-- Start of Document extract --
HAZARD MITIGATION



1.     HAZARD MITIGATION OPTIONS

1.1            Mitigation from Improper Design or Materials Selection

If failures, direct examinations, and/or risk assessments identify a high susceptibility to unacceptable design or materials, one or more of the following types of risk mitigation actions shall be initiated
  • In-line inspection of pipeline to determine nature and extent of design and material issues.
  • Pressure test of pipeline to identify weld or material flaws.

1.2            As-Built Flaws Mitigation

Design and manufacturing flaws, may be flaws in the fabrication of the steel itself, out of specification material properties, a flaw in the construction process or it may be a problem in the coating or cathodic protection system. The following types of risk mitigation actions should be initiated
  • Fabrication Specifications
  • Construction Specifications
  • Independent Verification
  • Independent Audit
  • Pressure Hydrotest

1.3            Internal Corrosion Mitigation

If failures, direct examinations, and/or risk assessments identify a high susceptibility to unacceptable internal corrosion rates, one or more of the following types of risk mitigation actions shall be initiated:
  • In-line inspection of pipeline to determine nature and extent of internal corrosion.
  • Review of existing pigging and chemical program selection and performance.
  • Assessment of alternative internal corrosion monitoring devices to better assess corrosion activity.
  • Feasibility study for changing operating conditions to reduce corrosion risk.

1.4            External Corrosion Mitigation

If failures, direct examinations, and/or risk assessments identify a high susceptibility to inadequate cathodic protection levels or unacceptable external corrosion rates, one or more of the following types of risk mitigation actions shall be initiated
  • ECDA studies of pipelines with suspected external coating degradation to determine cathodic protection (CP) effectiveness along the length of the pipeline.
  • In-line inspection of pipeline to determine nature and extent of external corrosion damage.
  •  Installation of additional test stations to measure the effectiveness of CP levels at locations where instant “OFF” readings cannot be measured.
  •  Alternative current interruption technology to better assess polarized CP levels.
  • Upgrading or installation of CP systems to allow for improved current distribution to the pipelines.
-- End of Document extract --
-- Start of Records for processing --
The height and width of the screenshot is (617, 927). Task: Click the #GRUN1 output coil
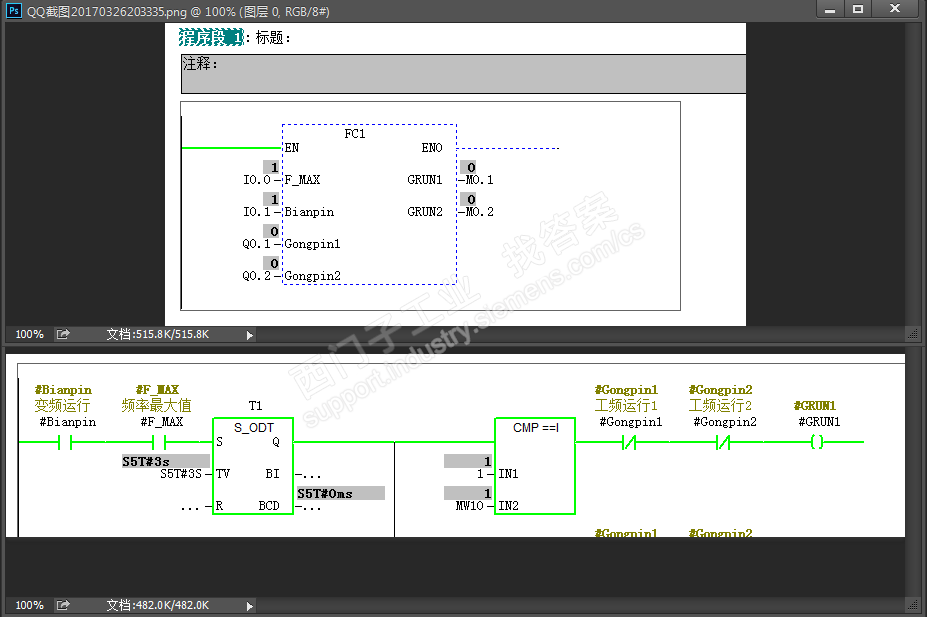[816, 442]
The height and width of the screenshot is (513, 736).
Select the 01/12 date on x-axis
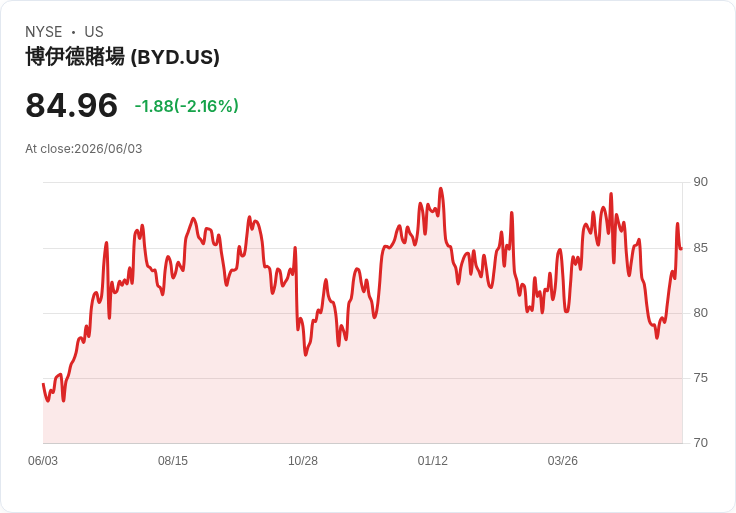(433, 461)
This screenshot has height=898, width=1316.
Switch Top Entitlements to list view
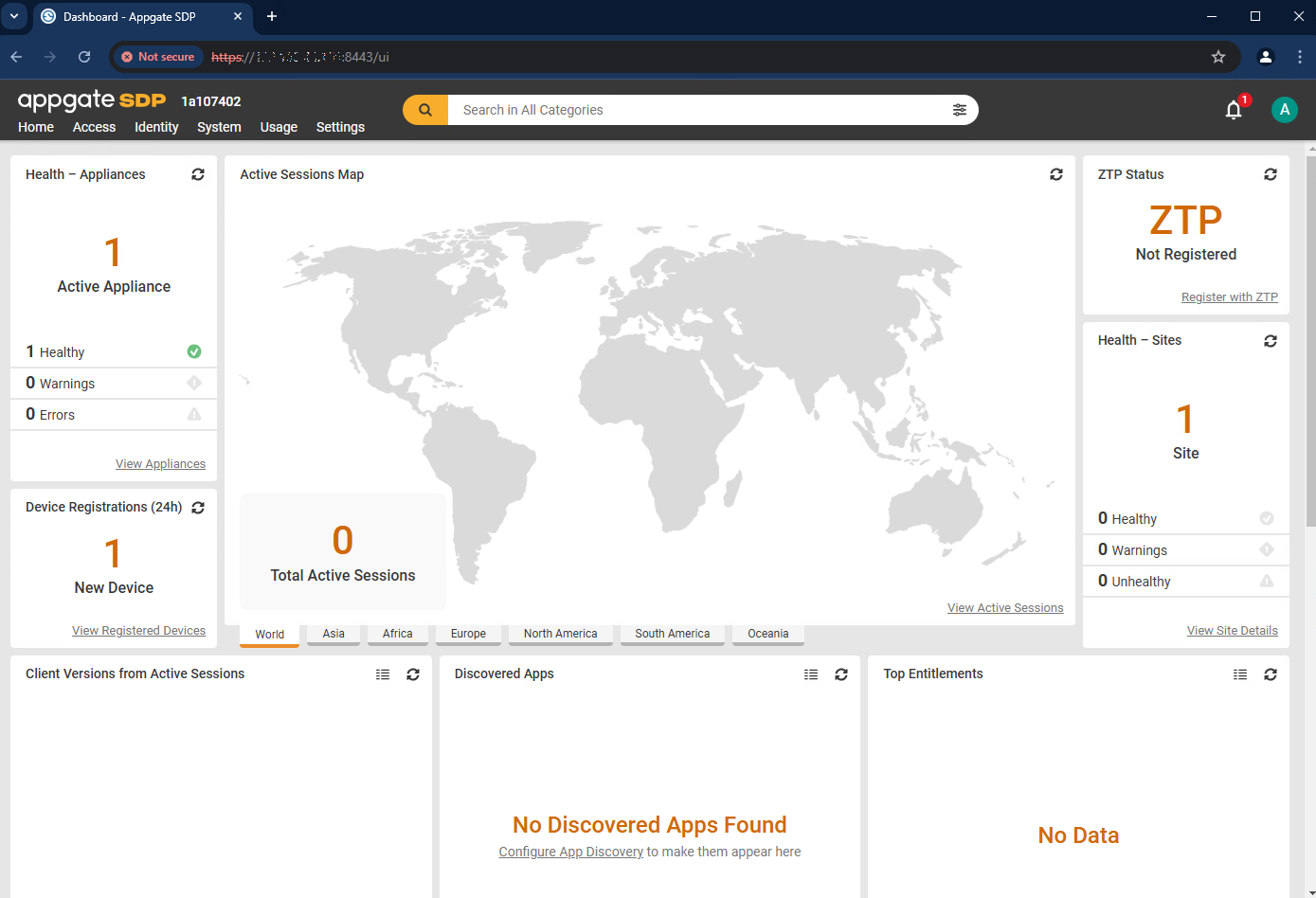click(x=1240, y=674)

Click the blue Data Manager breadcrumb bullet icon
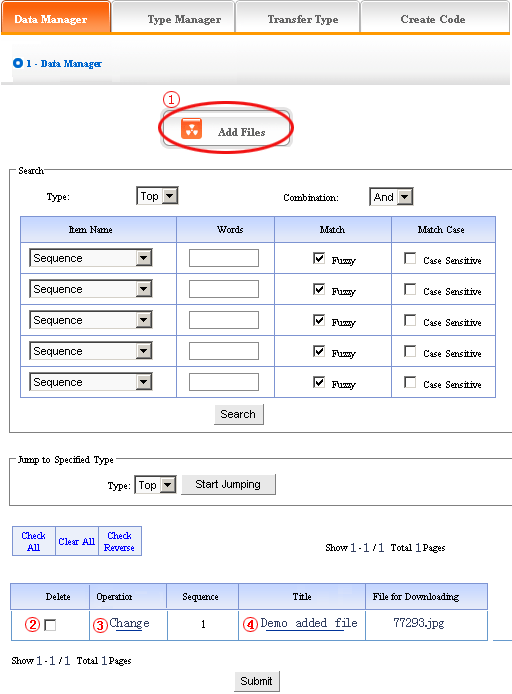(18, 63)
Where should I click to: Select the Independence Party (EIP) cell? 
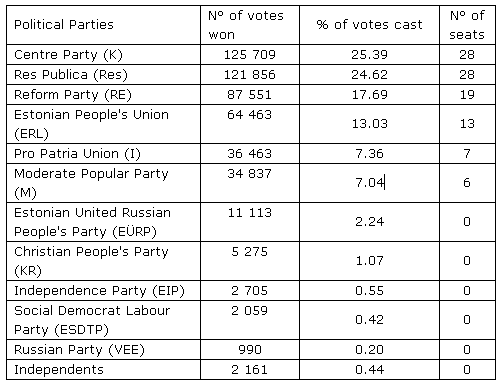(x=103, y=291)
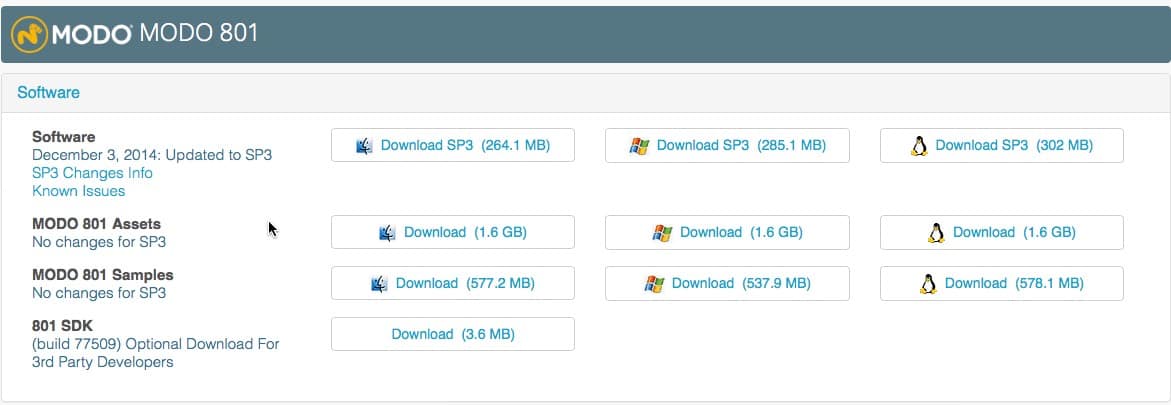
Task: Click the MODO logo icon in header
Action: pos(28,34)
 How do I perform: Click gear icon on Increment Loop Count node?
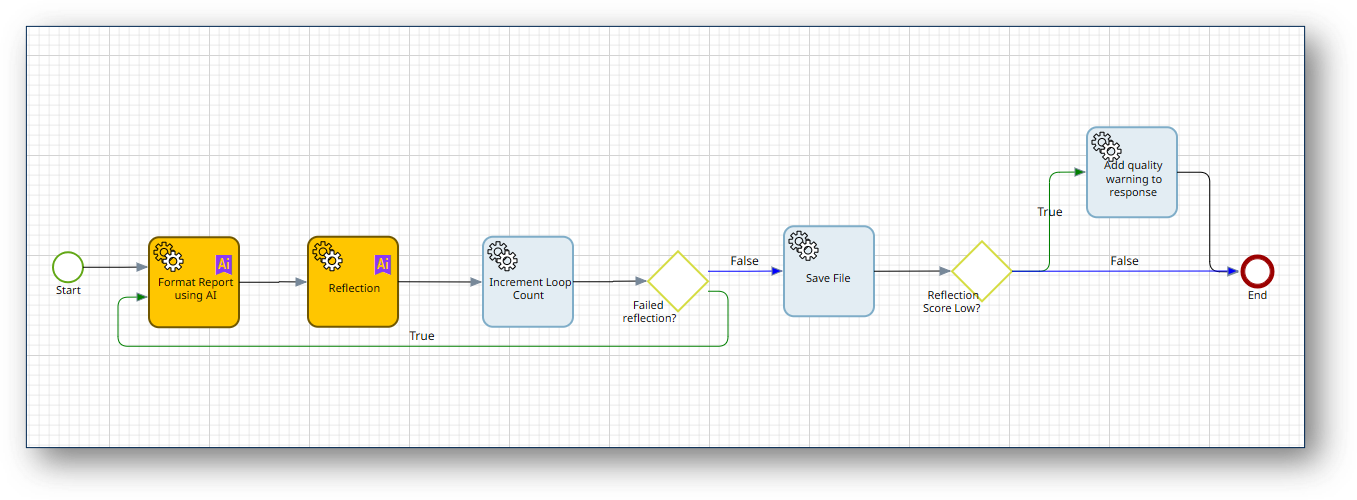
-- End of Records for processing --
** Tasks to carry out **
a) Copy out the entries verbatim, starting at the line that contains "Where should I" and ending at the last of the entries, leaving out the pictures.
b) Continue the hazard mitigation text from where it stops.

** Answers given **
a)
Where should I click to: Select the Independence Party (EIP) cell? 
(x=103, y=291)
Task: Click the MODO logo icon in header
Action: pos(28,34)
 How do I perform: Click gear icon on Increment Loop Count node?

b)
1.5            Third-Party Damage Mitigation

If failures, direct examinations, and/or risk assessments determine a high susceptibility to third party damage, one or more of the following types of risk mitigation actions shall be initiated
  •  Regular survey 
o   Increased frequency of ROW patrolling.
o   Improved signage and ROW visibility via brushing and clearing.
o   Enhanced communications with landowners to identify pipeline locations and to handle land usage issues.
  •  Public awareness
  • Depth of burial

1.6            Improper Operations Mitigation

If failures or risk assessments identify a high susceptibility to operations deficiencies, one or more of the following types of risk mitigation actions shall be initiated
  •  Review operator training and qualification programs.
  • Review standard operating procedures and Operations and Maintenance Manual.
  • Assess operating control equipment (SCADA, ESD) to improve process controls.
  • Robust operating procedures
  • Independent audit

1.7            Mitigation from External Forces

If routine ROW patrolling identifies any risks associated with ground movement, soil erosion, or river/creek bottom scouring, the following types of risk mitigation activities shall be initiated
  •  Depth of cover and elevation survey of the affected section of the pipeline.
  • Assessing underground movement using monitoring equipment, such as inclinometers or strain gauges. 
  •  Hydro technical and/or geotechnical engineering evaluations to determine remedial action options, which may include
o   Pipeline re-routing or replacement using horizontal directional drilling.
o   Line lowering within the existing right-of-way.
o   Armoring of approach slopes and banks to mitigate further damage.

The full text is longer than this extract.